According to Clarity’s literature, the solution is being marketed to both businesses and individuals and can be used across disparate wireless networks on a variety of phone types. For the purpose of this review, I used a pair of Kyocera KX444 phones with Verizon service. Clarity installed is push-to-talk solution easy. I didn’t have to go through any of the hoops to install the service as my phones came programmed and ready to rock. So, I advise users to contact the company directly with any questions about implementing this solution for your firm.
If you’re familiar with Nextel’s service, this is very similar. The first step is setting the phones up with one of the carriers who offers the service – it is currently available from Eloqui Wireless with others soon to follow. Once that decision is made, it’s just a hop, skip and a jump to chatting walkie-talkie style all over the country.

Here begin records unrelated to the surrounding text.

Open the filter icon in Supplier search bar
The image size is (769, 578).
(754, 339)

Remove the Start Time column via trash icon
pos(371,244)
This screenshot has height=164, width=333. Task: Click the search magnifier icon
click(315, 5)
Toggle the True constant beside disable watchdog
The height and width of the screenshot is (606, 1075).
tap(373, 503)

For the sake of this review I’ll explain the use of the Kyocera phones, but the procedure is similar for any phone with a push-to-talk button. According to their literature, Clarity can actually configure just about any CDMA Brew phone to work with inTouch. So stay tuned for more models.
First step is turning the phone on and then getting logged into the inTouch system. It’s as simple as holding down the walkie-talkie button on the side. Then the screen illustrates two arrows going in opposite directions – which means you’re being logged in. The first time you do this you’ll have to enter your inTouch username and password, but subsequent connections will log you on automatically.

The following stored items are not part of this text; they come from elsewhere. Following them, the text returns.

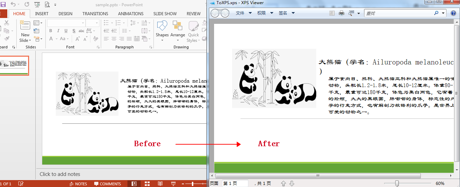Open the DESIGN ribbon tab
The height and width of the screenshot is (187, 460).
click(x=65, y=14)
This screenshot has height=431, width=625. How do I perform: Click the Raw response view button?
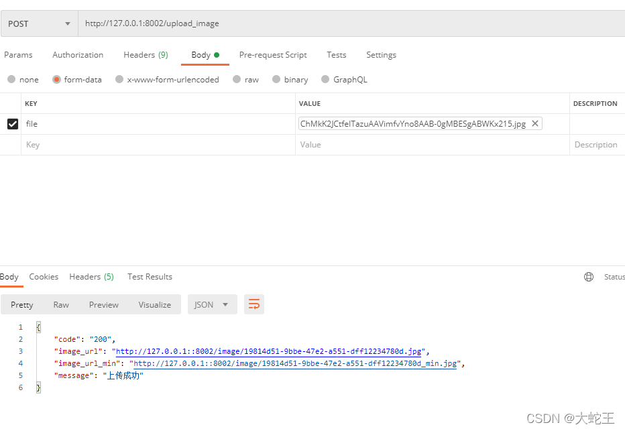point(61,304)
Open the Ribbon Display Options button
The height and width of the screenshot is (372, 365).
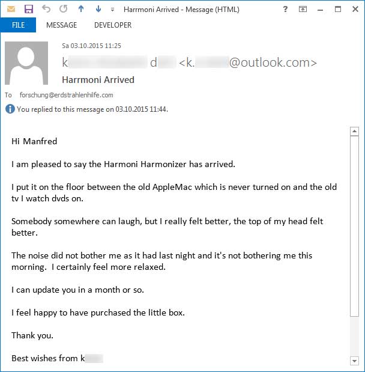click(303, 9)
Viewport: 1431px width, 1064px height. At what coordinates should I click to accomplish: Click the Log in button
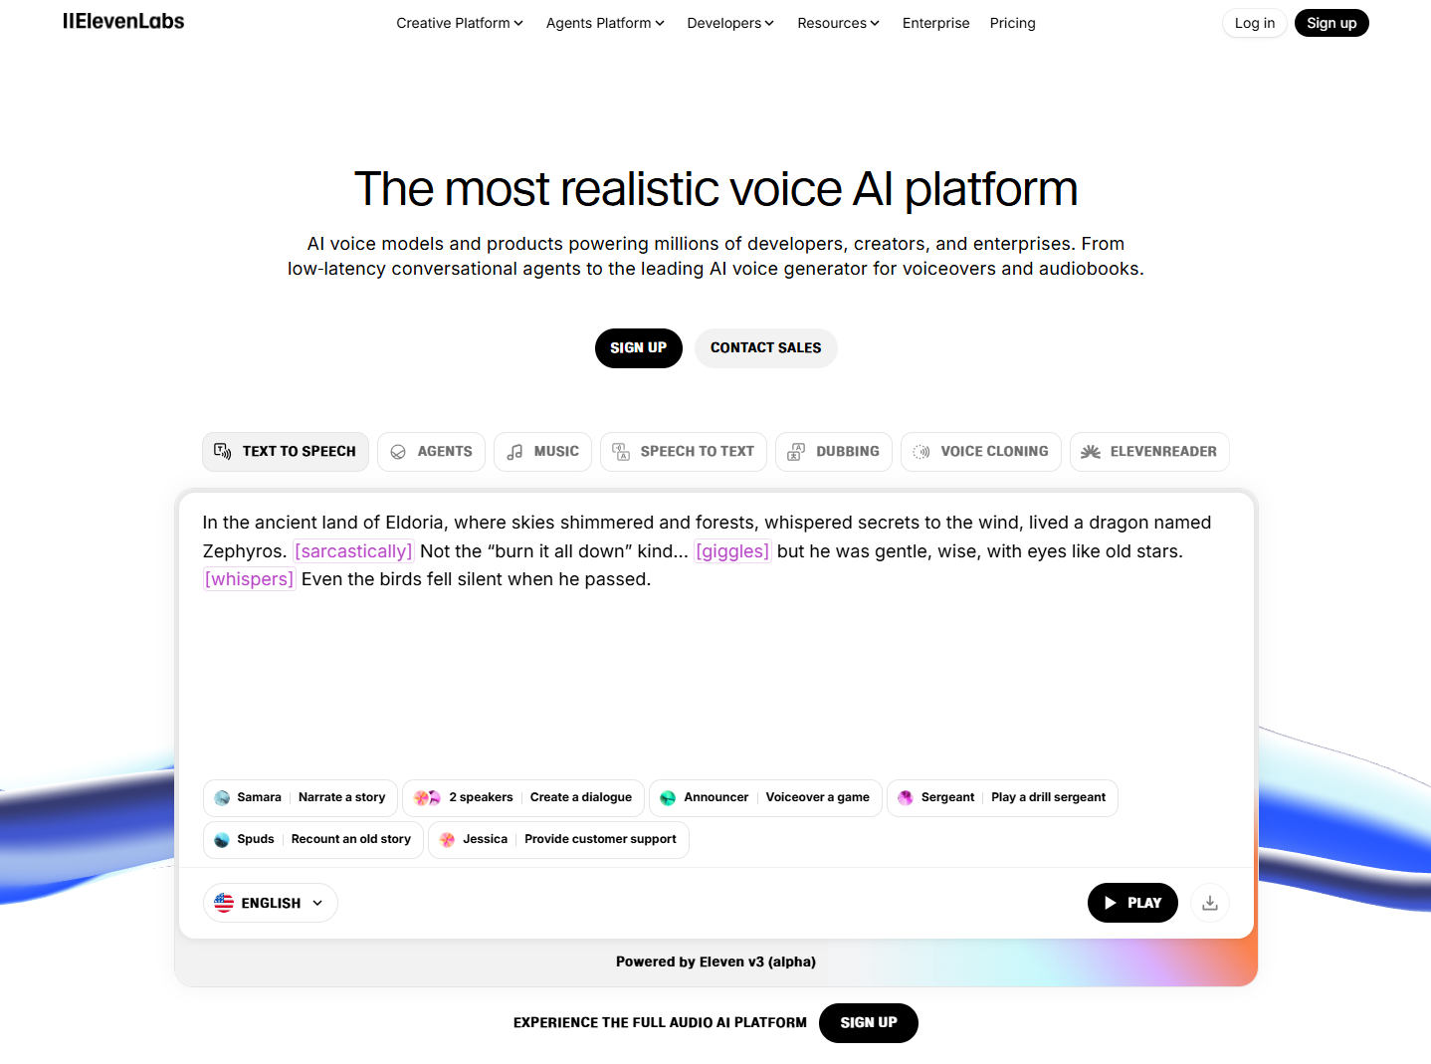tap(1254, 23)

As with Nextel, you need to program in the other users with whom you want to connect, but that’s as easy as putting in their usernames. Once users have been entered, they can be grouped into different collections of people if you need to contact entire teams at once.
The visual cues on the phone tell you who is available and who’s busy so you can easily decide who will be around to take your call. In my mind it’s better than trying to reach a co-worker who might be stuck in a meeting or otherwise unreachable. With inTouch’s system you save time when you decide to contact people.

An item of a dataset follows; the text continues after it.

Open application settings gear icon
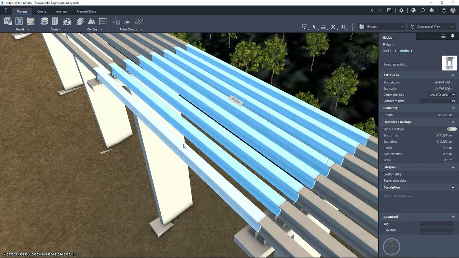Screen dimensions: 459x258 pyautogui.click(x=401, y=10)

Adding and editing pals is easy and menu driven. You can also log off of the push-to-talk function with the phone on. The system logs off automatically when the phone is shut off. Additionally, Clarity provides a quick-start book that is only four pages but covers practically everything you need to know when using the product.
When you start using the inTouch system, the one tiny difference you’ll experience is the time to call and receive via the push-to-talk system. I felt that it was just a hair longer than Nextel’s network, but that could be because I spent a lot of time using it alone and seeing how long it took the signal to go up, follow the network and then come back down to the same location. When I used it with a colleague, it was quick and responsive at all times.
Finally, the ‘beep’ you hear with Clarity’s inTouch is funny because I fully expected any walkie-talkie cell phone to give me a resonating ‘gee-geek’, just like Nextel. I guess that’s just a measure of what we get used to.
Overall, the inTouch system takes very little getting used to and could be a great asset for the company or person who feels that they want to use a different cell provider than Sprint/Nextel while still enjoying push-to-talk convenience.